EXCERPT
# # # # # # #

The next bit is quite difficult to describe but I shall do my best. I carried on and soon came to a point where the corridor veered off at a slight angle to the right, and in front of me, up above there was a gap between the wall and ceiling which was covered by a flap that looked like a piece of basic white sheet. I could see through the gap between the wall and sheet and it looked like an old fashioned barrack room on the other side. I now had to make a decision; do I carry on down the corridor or do I float up through the flap and see what’s beyond. Strangely, without making a conscious decision, I simply floated up and through the white sheet. On the other side, immediately on the right, was a couple of old-style army-type bunk beds. I should also add at this point that the whole complex of corridor and barrack room seemed as though it was underground.

# # # # # # #

GIVEN INSTRUCTION
Continue the first-person account of the underground corridor and barrack room from the point where it stops.

COLLECTED DATA

# # # # # # #

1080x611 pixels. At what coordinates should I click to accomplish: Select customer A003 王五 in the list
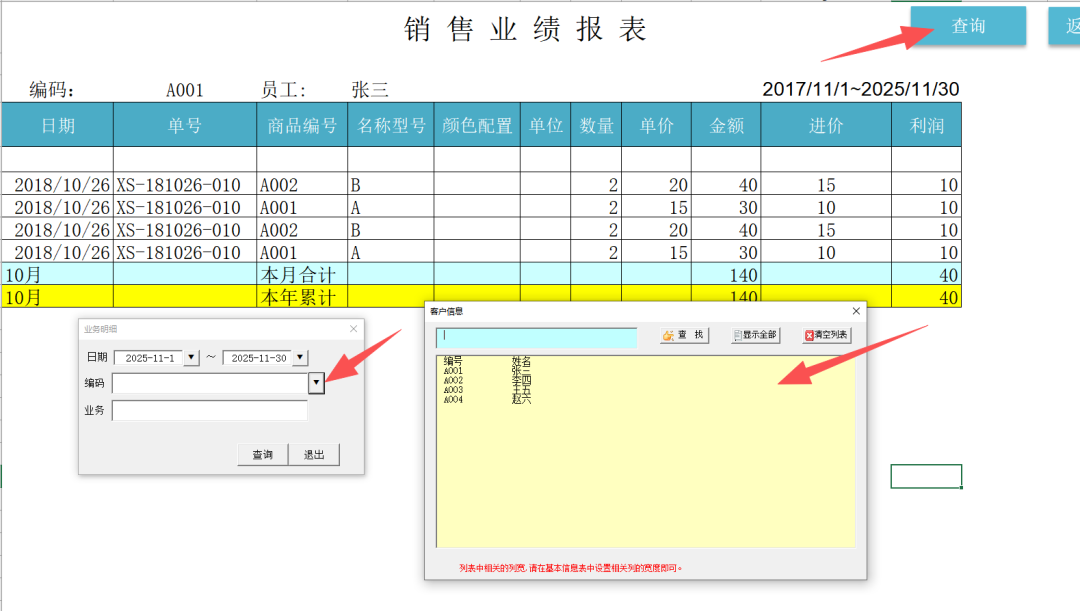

# # # # # # #

EXPECTED ANSWER
I just floated on past the bunk beds and realised that the whole place was open plan and quite huge. There was a lot of souls wearing military-style uniforms, but they did not bat an eyelid as I floated past above their heads. I realised too that the area where the bunk beds were sited was actually quite small; probably a rest area, and as I made my way out into the open space it seemed more like a huge workshop, or even an aircraft hanger. Even though it looked decidedly military I was not surprised to note that there was not a single gun in sight; astral weapons simply don’t exist. Of course, my assuming that this was some kind of military area could also have something to do with not being able to think outside the box; this is simply how it looked to me.
Just as I was really looking forward to exploring I got that all too familiar feeling, and within what seemed like a micro-second, I was back in my body. So, as far as astral adventures goes it wasn’t that eventful. Did I really just say that? You must think I’m REALLY spoiled… well I am… AND extremely lucky.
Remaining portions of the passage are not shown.